The analysis of the statin dose potencies according to the patients' risk status showed that very high-risk patients were using more potent statins when compared with non-very high risk statins. Despite their more intense treatment, a large number of them were not at goal for their LDL-C. More specifically, of all diabetic patients in this study, nearly 74% of them had LDL-C ≥ 70 mg dl−1. This finding was also reinforced by the fact that the presence of diabetes was strongly associated with abnormal LDL-C in the association analysis. Moreover, diabetes was the only factor independently associated with LDL-C not at goal in combination with low HDL-C and elevated triglycerides.

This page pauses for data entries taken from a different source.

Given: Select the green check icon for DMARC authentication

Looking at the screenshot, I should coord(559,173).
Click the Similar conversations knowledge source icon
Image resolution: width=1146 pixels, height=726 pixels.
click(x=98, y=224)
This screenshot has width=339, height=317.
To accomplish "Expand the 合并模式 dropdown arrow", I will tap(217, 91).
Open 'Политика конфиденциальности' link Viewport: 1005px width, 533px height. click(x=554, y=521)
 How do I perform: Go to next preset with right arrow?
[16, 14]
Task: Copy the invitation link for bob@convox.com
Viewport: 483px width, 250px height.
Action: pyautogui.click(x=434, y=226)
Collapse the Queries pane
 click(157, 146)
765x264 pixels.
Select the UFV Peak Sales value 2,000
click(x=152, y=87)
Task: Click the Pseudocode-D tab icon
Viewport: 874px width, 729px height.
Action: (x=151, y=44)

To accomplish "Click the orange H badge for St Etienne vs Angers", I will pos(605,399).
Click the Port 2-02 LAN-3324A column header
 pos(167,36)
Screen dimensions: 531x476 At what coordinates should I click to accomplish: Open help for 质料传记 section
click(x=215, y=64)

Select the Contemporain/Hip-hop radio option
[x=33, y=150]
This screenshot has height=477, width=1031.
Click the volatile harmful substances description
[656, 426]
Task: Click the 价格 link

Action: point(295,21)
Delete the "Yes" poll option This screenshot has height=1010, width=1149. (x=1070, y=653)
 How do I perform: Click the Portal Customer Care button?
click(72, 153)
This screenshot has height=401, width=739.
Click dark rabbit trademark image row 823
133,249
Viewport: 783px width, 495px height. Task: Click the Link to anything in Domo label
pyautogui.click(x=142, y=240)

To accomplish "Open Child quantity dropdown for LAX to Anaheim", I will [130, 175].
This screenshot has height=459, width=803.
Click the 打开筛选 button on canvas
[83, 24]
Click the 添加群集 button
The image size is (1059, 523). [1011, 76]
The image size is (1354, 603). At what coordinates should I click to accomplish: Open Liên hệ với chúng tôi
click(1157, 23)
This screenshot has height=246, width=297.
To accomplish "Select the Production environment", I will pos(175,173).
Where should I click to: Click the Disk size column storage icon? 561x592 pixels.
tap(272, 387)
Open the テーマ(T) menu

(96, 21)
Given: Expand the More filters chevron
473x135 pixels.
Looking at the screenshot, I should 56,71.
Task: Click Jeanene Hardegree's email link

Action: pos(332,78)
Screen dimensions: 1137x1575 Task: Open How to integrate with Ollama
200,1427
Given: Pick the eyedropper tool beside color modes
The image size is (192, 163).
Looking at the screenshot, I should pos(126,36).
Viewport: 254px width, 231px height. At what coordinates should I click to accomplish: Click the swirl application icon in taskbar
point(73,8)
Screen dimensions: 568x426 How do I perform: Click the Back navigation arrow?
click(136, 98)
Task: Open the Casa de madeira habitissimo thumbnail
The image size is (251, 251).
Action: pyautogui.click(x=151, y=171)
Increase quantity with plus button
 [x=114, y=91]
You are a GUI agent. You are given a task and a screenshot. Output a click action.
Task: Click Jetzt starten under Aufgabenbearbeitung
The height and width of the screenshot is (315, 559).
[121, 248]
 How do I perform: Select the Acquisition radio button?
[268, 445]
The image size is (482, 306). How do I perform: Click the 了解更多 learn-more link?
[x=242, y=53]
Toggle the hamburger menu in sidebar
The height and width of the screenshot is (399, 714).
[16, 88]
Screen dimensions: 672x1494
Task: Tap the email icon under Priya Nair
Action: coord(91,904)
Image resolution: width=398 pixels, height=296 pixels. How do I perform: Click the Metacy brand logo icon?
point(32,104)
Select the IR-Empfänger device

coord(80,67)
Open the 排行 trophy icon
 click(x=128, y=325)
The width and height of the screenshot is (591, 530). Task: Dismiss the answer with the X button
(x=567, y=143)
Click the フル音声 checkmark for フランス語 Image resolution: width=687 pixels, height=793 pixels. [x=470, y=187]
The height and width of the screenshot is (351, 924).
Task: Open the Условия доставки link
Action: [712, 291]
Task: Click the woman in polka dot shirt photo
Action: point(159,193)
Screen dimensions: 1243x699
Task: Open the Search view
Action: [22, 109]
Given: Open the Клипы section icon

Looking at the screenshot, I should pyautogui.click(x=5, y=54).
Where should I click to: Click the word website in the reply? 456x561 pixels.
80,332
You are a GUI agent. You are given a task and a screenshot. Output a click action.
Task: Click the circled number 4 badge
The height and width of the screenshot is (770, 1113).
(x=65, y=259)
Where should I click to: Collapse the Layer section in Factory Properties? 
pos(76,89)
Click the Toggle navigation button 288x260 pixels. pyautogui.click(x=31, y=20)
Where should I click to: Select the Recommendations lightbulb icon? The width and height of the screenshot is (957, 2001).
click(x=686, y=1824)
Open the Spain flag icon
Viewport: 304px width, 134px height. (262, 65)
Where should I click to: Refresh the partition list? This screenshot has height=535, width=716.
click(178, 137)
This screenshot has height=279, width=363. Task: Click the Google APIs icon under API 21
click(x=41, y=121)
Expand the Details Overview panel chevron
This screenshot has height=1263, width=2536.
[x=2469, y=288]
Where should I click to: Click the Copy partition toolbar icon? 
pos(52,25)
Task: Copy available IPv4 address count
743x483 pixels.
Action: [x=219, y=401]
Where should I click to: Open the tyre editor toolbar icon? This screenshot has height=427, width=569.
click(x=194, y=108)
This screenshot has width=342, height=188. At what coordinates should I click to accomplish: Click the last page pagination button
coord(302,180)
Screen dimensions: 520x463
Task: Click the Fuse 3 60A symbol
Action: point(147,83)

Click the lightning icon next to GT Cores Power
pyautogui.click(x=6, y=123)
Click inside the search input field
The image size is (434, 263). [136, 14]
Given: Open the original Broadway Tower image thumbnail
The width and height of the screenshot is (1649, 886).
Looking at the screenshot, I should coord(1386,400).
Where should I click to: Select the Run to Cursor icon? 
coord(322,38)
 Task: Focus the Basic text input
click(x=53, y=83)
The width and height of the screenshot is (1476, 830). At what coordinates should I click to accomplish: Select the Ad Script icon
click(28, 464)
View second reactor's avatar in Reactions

This confirms the mixed type of dyslipidaemia often seen in this specific population.
Limitations
Some limitations of our study should be mentioned. Firstly, this was a cross-sectional, observational study without any long-term outcome evaluations. Secondly, data analyses were based on patients' medical records. No blood sample collection or central evaluation of the lipid parameters at the time of visit was performed so measurement of lipid parameters may not be standardised. This, however, truly reflected the clinical practice. Primary care physicians willing to participate in this study were recruited, which may result in better outcomes as these physicians were more motivated to treat their dyslipidaemia patients. Finally, our study did not collect data on the full patient lifestyle, including nutritional habits, in-depth genetic predisposition to CVD (although family history was assessed), or treatment compliance. These variables also have some impact on the patients' lipid levels, so there is potential for residual confounding because of these unmeasured or mismeasured variables.
Conclusions
In this Belgian observational study, lipid abnormalities were highly prevalent in statin-treated patients, with only about 30% of patients having no residual lipid abnormalities. More than half of all patients had LDL-C not at goal, either as the only lipid abnormality or combined with either abnormal HDL-C or triglycerides or both. Most of the patients in this study were very high-risk patients. Within this patient risk group, more than 70% had abnormal LDL-C despite the fact that they were receiving higher statin doses compared with non-very high risk patients. This finding clearly indicates that more aggressive lipid-lowering treatment is required in clinical daily practice to achieve the goals of the current guidelines.
Acknowledgments
The authors would like to thank all individual DYSIS investigators who made this study so valuable by their participation. Special thanks to Lori Bash and Baishali Ambegaonkar (Merck & Co., Inc.) for all support. This study was supported by Merck & Co, Inc, Whitehouse NJ, USA. The study was funded by MSD Belgium. The funder was involved in the study design, data collection, data analysis and manuscript preparation.
Author contributions
All authors contributed to the data analysis/interpretation, drafting, critical revision and approval of this trial.